====== Data listing ======

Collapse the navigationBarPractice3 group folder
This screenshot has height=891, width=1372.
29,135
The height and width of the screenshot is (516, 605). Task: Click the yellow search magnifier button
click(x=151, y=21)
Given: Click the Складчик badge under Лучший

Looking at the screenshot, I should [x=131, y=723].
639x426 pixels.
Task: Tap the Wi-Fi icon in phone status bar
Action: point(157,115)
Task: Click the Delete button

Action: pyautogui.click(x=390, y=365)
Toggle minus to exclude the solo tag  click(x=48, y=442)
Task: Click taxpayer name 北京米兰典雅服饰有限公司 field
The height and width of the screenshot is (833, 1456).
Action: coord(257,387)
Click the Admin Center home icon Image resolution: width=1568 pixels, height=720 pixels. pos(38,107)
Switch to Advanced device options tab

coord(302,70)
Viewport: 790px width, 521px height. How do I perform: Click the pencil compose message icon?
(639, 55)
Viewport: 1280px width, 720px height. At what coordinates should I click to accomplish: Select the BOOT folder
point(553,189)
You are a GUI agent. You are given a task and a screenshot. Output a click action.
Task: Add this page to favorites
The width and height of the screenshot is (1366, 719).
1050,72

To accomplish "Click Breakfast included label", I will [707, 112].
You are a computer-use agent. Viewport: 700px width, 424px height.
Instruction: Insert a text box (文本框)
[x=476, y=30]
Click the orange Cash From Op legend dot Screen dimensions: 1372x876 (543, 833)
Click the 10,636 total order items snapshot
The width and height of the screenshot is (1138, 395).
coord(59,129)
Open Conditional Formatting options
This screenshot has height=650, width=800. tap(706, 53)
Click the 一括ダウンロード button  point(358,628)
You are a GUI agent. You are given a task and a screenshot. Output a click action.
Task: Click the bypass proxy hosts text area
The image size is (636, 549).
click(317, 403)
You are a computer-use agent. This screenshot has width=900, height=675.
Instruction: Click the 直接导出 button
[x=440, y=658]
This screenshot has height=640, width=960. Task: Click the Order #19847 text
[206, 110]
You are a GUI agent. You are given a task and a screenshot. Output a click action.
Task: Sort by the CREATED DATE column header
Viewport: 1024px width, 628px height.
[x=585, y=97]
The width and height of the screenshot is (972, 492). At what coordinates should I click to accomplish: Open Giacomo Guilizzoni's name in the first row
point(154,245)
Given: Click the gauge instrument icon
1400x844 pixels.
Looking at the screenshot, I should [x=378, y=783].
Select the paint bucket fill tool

======

Can you reproduce every one of these records word for word, changing nothing?

■ **Task result**:
Collapse the navigationBarPractice3 group folder
This screenshot has height=891, width=1372.
29,135
The height and width of the screenshot is (516, 605). Task: Click the yellow search magnifier button
click(x=151, y=21)
Given: Click the Складчик badge under Лучший

Looking at the screenshot, I should [x=131, y=723].
639x426 pixels.
Task: Tap the Wi-Fi icon in phone status bar
Action: point(157,115)
Task: Click the Delete button

Action: pyautogui.click(x=390, y=365)
Toggle minus to exclude the solo tag  click(x=48, y=442)
Task: Click taxpayer name 北京米兰典雅服饰有限公司 field
The height and width of the screenshot is (833, 1456).
Action: coord(257,387)
Click the Admin Center home icon Image resolution: width=1568 pixels, height=720 pixels. pos(38,107)
Switch to Advanced device options tab

coord(302,70)
Viewport: 790px width, 521px height. How do I perform: Click the pencil compose message icon?
(639, 55)
Viewport: 1280px width, 720px height. At what coordinates should I click to accomplish: Select the BOOT folder
point(553,189)
You are a GUI agent. You are given a task and a screenshot. Output a click action.
Task: Add this page to favorites
The width and height of the screenshot is (1366, 719).
1050,72

To accomplish "Click Breakfast included label", I will [707, 112].
You are a computer-use agent. Viewport: 700px width, 424px height.
Instruction: Insert a text box (文本框)
[x=476, y=30]
Click the orange Cash From Op legend dot Screen dimensions: 1372x876 (543, 833)
Click the 10,636 total order items snapshot
The width and height of the screenshot is (1138, 395).
coord(59,129)
Open Conditional Formatting options
This screenshot has height=650, width=800. tap(706, 53)
Click the 一括ダウンロード button  point(358,628)
You are a GUI agent. You are given a task and a screenshot. Output a click action.
Task: Click the bypass proxy hosts text area
The image size is (636, 549).
click(317, 403)
You are a computer-use agent. This screenshot has width=900, height=675.
Instruction: Click the 直接导出 button
[x=440, y=658]
This screenshot has height=640, width=960. Task: Click the Order #19847 text
[206, 110]
You are a GUI agent. You are given a task and a screenshot. Output a click action.
Task: Sort by the CREATED DATE column header
Viewport: 1024px width, 628px height.
[x=585, y=97]
The width and height of the screenshot is (972, 492). At what coordinates should I click to accomplish: Open Giacomo Guilizzoni's name in the first row
point(154,245)
Given: Click the gauge instrument icon
1400x844 pixels.
Looking at the screenshot, I should [x=378, y=783].
Select the paint bucket fill tool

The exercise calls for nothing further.